+++ Record extracts
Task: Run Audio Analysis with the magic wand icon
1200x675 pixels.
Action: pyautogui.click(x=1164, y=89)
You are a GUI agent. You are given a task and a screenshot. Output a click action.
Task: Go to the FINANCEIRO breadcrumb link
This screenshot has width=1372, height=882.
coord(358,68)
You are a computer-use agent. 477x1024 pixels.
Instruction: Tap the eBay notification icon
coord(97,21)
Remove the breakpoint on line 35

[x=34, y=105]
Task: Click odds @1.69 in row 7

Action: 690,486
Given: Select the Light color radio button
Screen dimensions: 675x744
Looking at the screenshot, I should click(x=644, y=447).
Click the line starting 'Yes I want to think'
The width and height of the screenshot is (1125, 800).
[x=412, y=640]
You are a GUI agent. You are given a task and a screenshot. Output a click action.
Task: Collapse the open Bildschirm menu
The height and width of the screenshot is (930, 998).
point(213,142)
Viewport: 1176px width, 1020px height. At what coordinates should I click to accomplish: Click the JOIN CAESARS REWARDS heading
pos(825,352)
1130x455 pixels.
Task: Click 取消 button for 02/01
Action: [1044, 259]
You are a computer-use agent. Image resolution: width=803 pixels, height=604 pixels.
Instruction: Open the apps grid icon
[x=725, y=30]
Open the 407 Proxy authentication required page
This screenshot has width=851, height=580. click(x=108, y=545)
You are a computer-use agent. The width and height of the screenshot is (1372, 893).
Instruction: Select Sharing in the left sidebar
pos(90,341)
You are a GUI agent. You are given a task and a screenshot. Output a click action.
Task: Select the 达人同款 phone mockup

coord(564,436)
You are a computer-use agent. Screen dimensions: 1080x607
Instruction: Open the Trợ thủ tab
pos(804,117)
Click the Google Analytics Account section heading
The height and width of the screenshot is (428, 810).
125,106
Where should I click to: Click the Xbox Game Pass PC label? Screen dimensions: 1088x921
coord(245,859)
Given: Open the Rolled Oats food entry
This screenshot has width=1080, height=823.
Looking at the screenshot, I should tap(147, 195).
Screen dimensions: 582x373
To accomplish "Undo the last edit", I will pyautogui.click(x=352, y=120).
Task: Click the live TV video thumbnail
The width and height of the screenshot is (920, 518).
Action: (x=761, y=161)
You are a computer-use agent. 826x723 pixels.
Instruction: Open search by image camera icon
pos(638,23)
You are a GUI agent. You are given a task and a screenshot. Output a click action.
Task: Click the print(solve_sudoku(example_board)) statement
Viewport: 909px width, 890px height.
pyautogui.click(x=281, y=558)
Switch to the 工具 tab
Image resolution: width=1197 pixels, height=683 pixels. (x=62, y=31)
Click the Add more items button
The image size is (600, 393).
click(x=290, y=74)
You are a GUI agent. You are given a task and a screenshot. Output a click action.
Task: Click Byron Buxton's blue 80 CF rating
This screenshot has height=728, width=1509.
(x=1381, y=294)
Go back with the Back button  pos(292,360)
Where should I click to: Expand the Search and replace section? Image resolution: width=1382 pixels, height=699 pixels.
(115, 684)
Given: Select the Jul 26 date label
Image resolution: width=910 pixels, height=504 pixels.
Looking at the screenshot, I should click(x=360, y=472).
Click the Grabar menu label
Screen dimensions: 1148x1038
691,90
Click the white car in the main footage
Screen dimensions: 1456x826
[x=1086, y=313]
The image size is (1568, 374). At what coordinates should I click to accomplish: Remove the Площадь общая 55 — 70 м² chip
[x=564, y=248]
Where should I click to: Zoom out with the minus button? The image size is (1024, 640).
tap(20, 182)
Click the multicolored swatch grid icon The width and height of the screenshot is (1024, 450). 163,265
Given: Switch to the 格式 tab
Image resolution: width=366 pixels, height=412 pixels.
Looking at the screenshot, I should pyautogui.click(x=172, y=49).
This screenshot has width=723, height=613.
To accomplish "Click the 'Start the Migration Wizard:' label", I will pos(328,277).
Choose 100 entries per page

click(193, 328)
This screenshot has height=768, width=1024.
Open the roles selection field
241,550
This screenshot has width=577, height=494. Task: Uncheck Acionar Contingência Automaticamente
++++++
--- Task objective ---
Please give back exactly the lines of the listing above that run from the one containing "Image resolution: width=910" through the one containing "This screenshot has width=723, height=613.", and only those.

--- Completed exercise ---
Image resolution: width=910 pixels, height=504 pixels.
Looking at the screenshot, I should click(x=360, y=472).
Click the Grabar menu label
Screen dimensions: 1148x1038
691,90
Click the white car in the main footage
Screen dimensions: 1456x826
[x=1086, y=313]
The image size is (1568, 374). At what coordinates should I click to accomplish: Remove the Площадь общая 55 — 70 м² chip
[x=564, y=248]
Where should I click to: Zoom out with the minus button? The image size is (1024, 640).
tap(20, 182)
Click the multicolored swatch grid icon The width and height of the screenshot is (1024, 450). 163,265
Given: Switch to the 格式 tab
Image resolution: width=366 pixels, height=412 pixels.
Looking at the screenshot, I should pyautogui.click(x=172, y=49).
This screenshot has width=723, height=613.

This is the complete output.